There’s a little running joke that my parents’ told me as a kid known as “short-man’s disease”. Whenever I make this remark to anyone else, I seem to get a lot of blank stares, so for those of you who don’t know, keep up, because once you know about it, you see it everywhere.
Short man’s disease refers to the correlation between a man’s height and his muscularity. The shorter the man, the bulkier he becomes.
This is a psychological (and generic) term known as overcompensation, and is often paired with terrible tempers (brought on by testosterone overdose due to steroids [Allegedly!]) and lots of Ed Hardy clothing). Or I guess any clothing that sparkles a lot, which I think, is supposed to distract you from their height.
Don’t get me wrong, there are plenty of hotheaded bulky tall guys out there too, but in my experience, 4 times out of 5, the bulkheads will have a height lower than that of the national average. If you need proof, let’s turn our attention to America’s favorite show “Jersey Shore”. There’s no debate that Ronnie is the bulkiest of the men. My entire body will fit into his bicep. He is 5’7’’ and is the shortest of the men.

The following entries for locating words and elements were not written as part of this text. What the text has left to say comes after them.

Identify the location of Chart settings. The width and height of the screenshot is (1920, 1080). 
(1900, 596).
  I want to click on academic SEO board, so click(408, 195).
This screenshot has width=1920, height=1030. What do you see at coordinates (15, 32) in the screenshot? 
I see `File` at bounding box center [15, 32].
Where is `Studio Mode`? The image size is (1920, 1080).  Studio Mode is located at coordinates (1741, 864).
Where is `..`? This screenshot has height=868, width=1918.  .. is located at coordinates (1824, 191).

He also goes on constant [alleged] ‘roid rages. So much so that he is easily my least favorite person on Jersey Shore.
I wonder how buff Napoleon really was… or if that’s why he wanted to wear so many sparkly medals?
Anyway, I decided to write this little article after my run today. I was just doing some cool down stretches and walking back to my house when a young couple walked by. They were the exact same height and the male had hair so gelled that I’m sure it would have sounded metal had I knocked on it. He was also wearing a tie-dye gray and blue t-shirt adorned with many fake tattoo designs by Ed Hardy himself. I stayed on the right-hand of the sidewalk and nodded as I walked by (as I often do as a friendly gesture). BulkHardy then purposefully steps into my path and slams my shoulder, for nonverbally saying “hello” to his girlfriend and him. Yeah, that’s healthy.